### WHAT YOU HAVE TO DO
Down to the final line, return the records unchanged.

─── RECORDS FOR THIS EXERCISE

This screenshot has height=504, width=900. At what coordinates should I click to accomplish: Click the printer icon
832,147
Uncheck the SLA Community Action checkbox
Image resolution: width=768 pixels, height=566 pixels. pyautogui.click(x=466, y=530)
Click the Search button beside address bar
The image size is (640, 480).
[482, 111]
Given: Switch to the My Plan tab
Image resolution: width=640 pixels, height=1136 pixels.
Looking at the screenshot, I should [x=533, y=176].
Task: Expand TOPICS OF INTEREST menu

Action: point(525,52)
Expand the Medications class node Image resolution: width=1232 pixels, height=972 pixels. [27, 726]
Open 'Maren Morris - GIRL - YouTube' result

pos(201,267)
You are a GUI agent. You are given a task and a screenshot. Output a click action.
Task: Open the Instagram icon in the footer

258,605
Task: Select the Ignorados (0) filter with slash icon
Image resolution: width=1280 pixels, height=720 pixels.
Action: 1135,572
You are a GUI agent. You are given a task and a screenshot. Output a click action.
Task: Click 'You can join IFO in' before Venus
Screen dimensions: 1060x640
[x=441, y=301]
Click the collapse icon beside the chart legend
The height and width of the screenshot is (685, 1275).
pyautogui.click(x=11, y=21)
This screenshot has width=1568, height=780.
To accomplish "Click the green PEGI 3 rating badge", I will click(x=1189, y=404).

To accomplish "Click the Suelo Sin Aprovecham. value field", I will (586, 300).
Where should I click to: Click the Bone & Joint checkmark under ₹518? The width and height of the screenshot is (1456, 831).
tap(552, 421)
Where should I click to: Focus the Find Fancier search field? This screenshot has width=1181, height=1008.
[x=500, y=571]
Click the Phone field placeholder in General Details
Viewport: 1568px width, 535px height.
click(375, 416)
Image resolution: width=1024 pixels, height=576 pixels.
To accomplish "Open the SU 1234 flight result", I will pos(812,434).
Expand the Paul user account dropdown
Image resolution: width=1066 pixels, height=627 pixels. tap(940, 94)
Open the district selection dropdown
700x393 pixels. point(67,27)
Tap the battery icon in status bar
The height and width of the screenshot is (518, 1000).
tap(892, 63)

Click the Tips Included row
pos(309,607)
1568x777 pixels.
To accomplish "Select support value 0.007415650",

──────

### RESULT OF THIS EXERCISE
This screenshot has height=504, width=900. At what coordinates should I click to accomplish: Click the printer icon
832,147
Uncheck the SLA Community Action checkbox
Image resolution: width=768 pixels, height=566 pixels. pyautogui.click(x=466, y=530)
Click the Search button beside address bar
The image size is (640, 480).
[482, 111]
Given: Switch to the My Plan tab
Image resolution: width=640 pixels, height=1136 pixels.
Looking at the screenshot, I should [x=533, y=176].
Task: Expand TOPICS OF INTEREST menu

Action: point(525,52)
Expand the Medications class node Image resolution: width=1232 pixels, height=972 pixels. [27, 726]
Open 'Maren Morris - GIRL - YouTube' result

pos(201,267)
You are a GUI agent. You are given a task and a screenshot. Output a click action.
Task: Open the Instagram icon in the footer

258,605
Task: Select the Ignorados (0) filter with slash icon
Image resolution: width=1280 pixels, height=720 pixels.
Action: 1135,572
You are a GUI agent. You are given a task and a screenshot. Output a click action.
Task: Click 'You can join IFO in' before Venus
Screen dimensions: 1060x640
[x=441, y=301]
Click the collapse icon beside the chart legend
The height and width of the screenshot is (685, 1275).
pyautogui.click(x=11, y=21)
This screenshot has width=1568, height=780.
To accomplish "Click the green PEGI 3 rating badge", I will click(x=1189, y=404).

To accomplish "Click the Suelo Sin Aprovecham. value field", I will (586, 300).
Where should I click to: Click the Bone & Joint checkmark under ₹518? The width and height of the screenshot is (1456, 831).
tap(552, 421)
Where should I click to: Focus the Find Fancier search field? This screenshot has width=1181, height=1008.
[x=500, y=571]
Click the Phone field placeholder in General Details
Viewport: 1568px width, 535px height.
click(375, 416)
Image resolution: width=1024 pixels, height=576 pixels.
To accomplish "Open the SU 1234 flight result", I will pos(812,434).
Expand the Paul user account dropdown
Image resolution: width=1066 pixels, height=627 pixels. tap(940, 94)
Open the district selection dropdown
700x393 pixels. point(67,27)
Tap the battery icon in status bar
The height and width of the screenshot is (518, 1000).
tap(892, 63)

Click the Tips Included row
pos(309,607)
1568x777 pixels.
To accomplish "Select support value 0.007415650",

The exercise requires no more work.